ACTIVITY:
From the records below, extract only the lines running from the line with "Image resolution: width=252, height=2576." to the line with "[Why Choose Dentalget?] (63, 2038)", both lines included, reproducing them exactly.

EXCERPTED RECORDS:

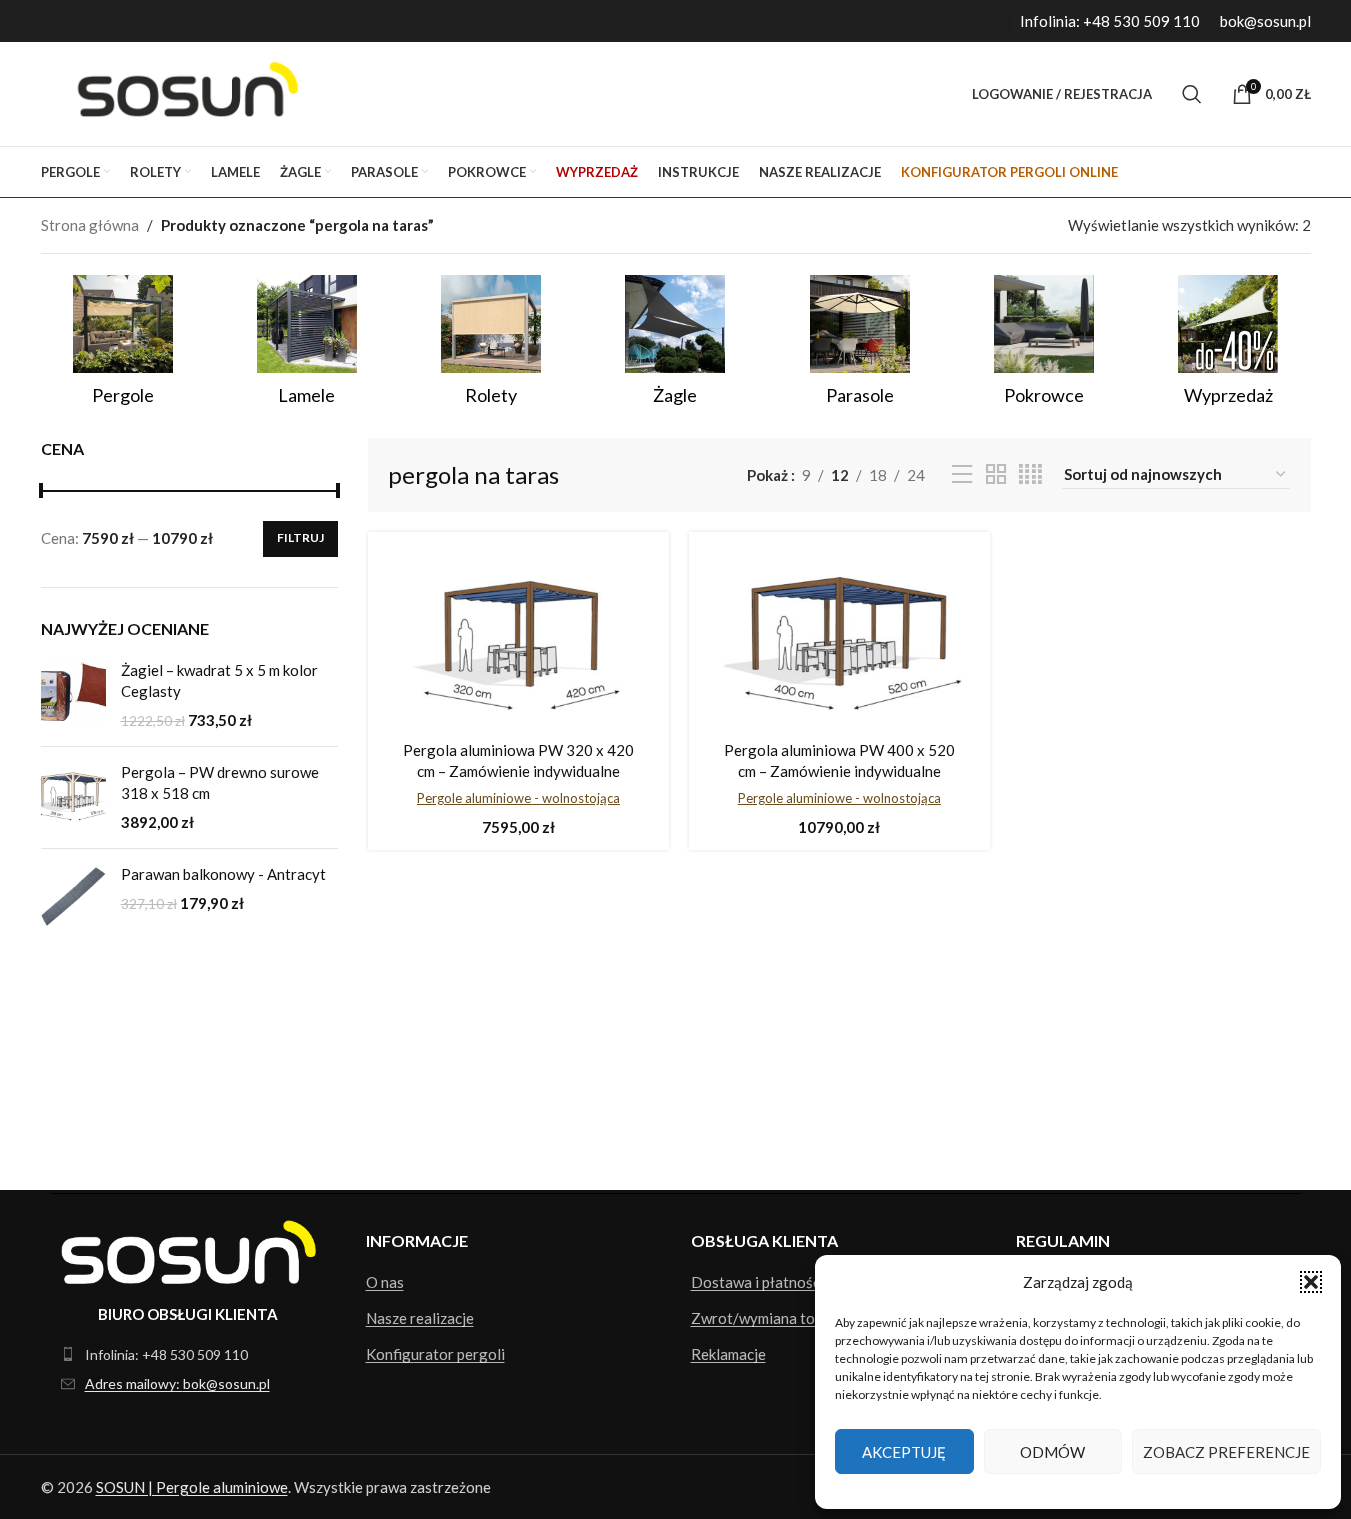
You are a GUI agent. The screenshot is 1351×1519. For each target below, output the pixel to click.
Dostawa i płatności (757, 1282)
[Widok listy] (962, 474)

...

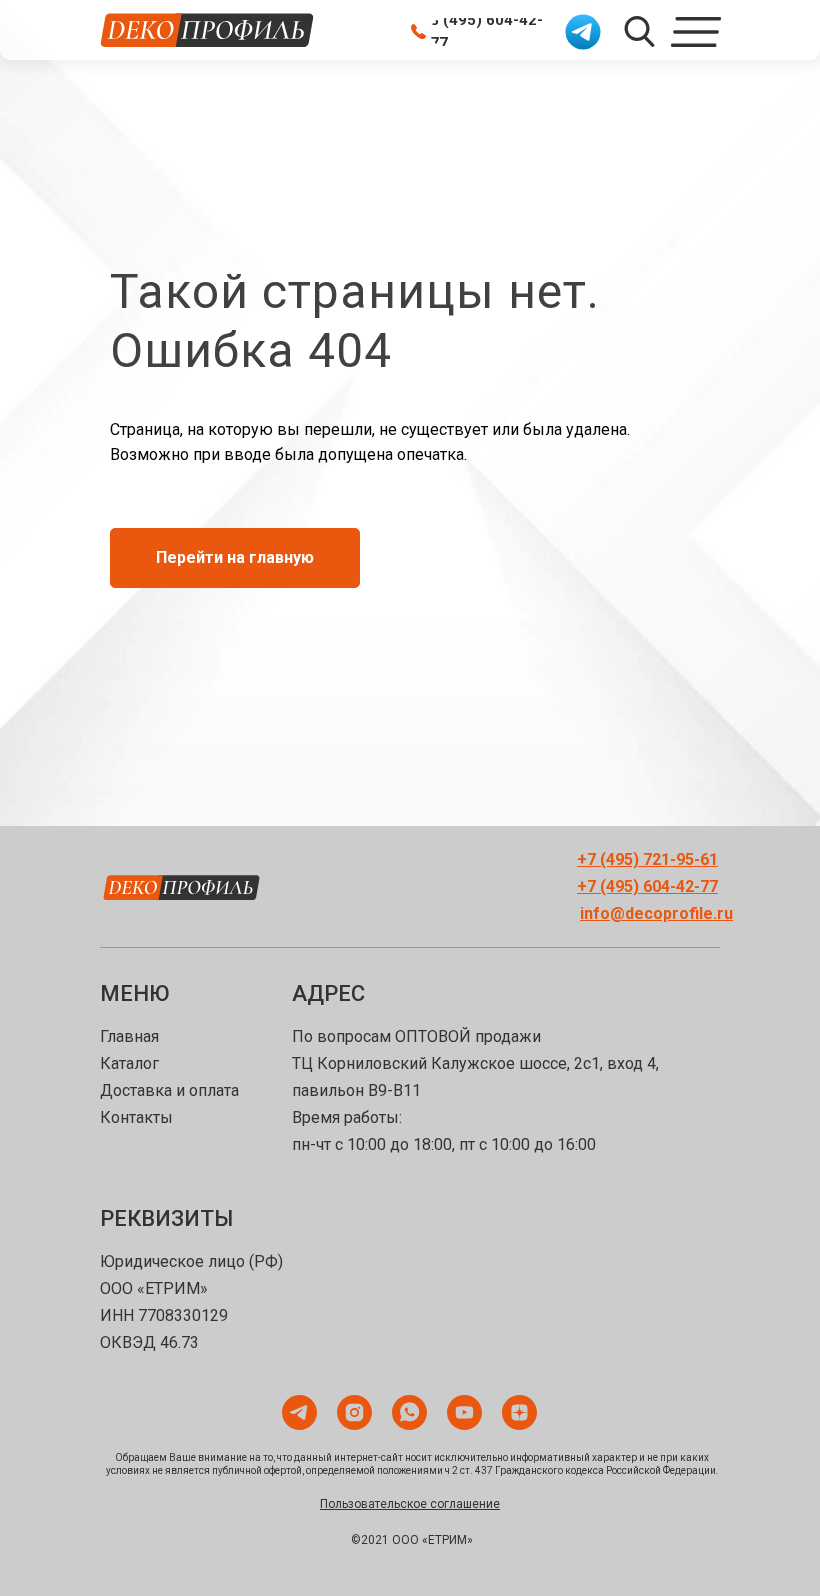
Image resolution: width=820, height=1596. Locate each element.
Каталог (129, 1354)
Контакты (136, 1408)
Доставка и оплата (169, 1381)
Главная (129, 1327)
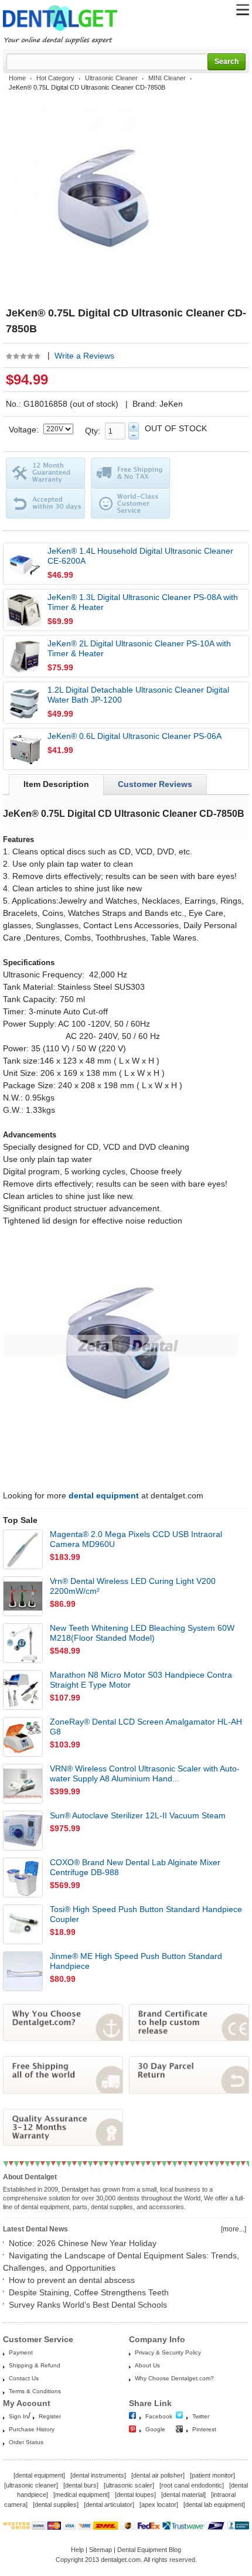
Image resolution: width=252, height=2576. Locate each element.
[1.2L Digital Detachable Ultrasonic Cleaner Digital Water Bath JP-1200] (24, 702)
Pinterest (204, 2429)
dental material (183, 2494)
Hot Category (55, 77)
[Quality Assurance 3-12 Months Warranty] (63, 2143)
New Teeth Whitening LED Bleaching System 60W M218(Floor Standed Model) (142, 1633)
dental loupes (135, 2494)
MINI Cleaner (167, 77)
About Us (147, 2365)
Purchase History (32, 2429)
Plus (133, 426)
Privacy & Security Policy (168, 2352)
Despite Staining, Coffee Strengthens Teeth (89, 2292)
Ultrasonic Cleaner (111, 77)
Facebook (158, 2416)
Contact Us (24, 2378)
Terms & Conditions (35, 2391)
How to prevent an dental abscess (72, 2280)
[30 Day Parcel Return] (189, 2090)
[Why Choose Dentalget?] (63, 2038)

OUTPUT BELOW:
Image resolution: width=252, height=2576. Locate each element.
[1.2L Digital Detachable Ultrasonic Cleaner Digital Water Bath JP-1200] (24, 702)
Pinterest (204, 2429)
dental material (183, 2494)
Hot Category (55, 77)
[Quality Assurance 3-12 Months Warranty] (63, 2143)
New Teeth Whitening LED Bleaching System 60W M218(Floor Standed Model) (142, 1633)
dental loupes (135, 2494)
MINI Cleaner (167, 77)
About Us (147, 2365)
Purchase History (32, 2429)
Plus (133, 426)
Privacy & Security Policy (168, 2352)
Despite Staining, Coffee Strengthens Teeth (89, 2292)
Ultrasonic Cleaner (111, 77)
Facebook (158, 2416)
Contact Us (24, 2378)
Terms & Conditions (35, 2391)
How to prevent an dental abscess (72, 2280)
[30 Day Parcel Return] (189, 2090)
[Why Choose Dentalget?] (63, 2038)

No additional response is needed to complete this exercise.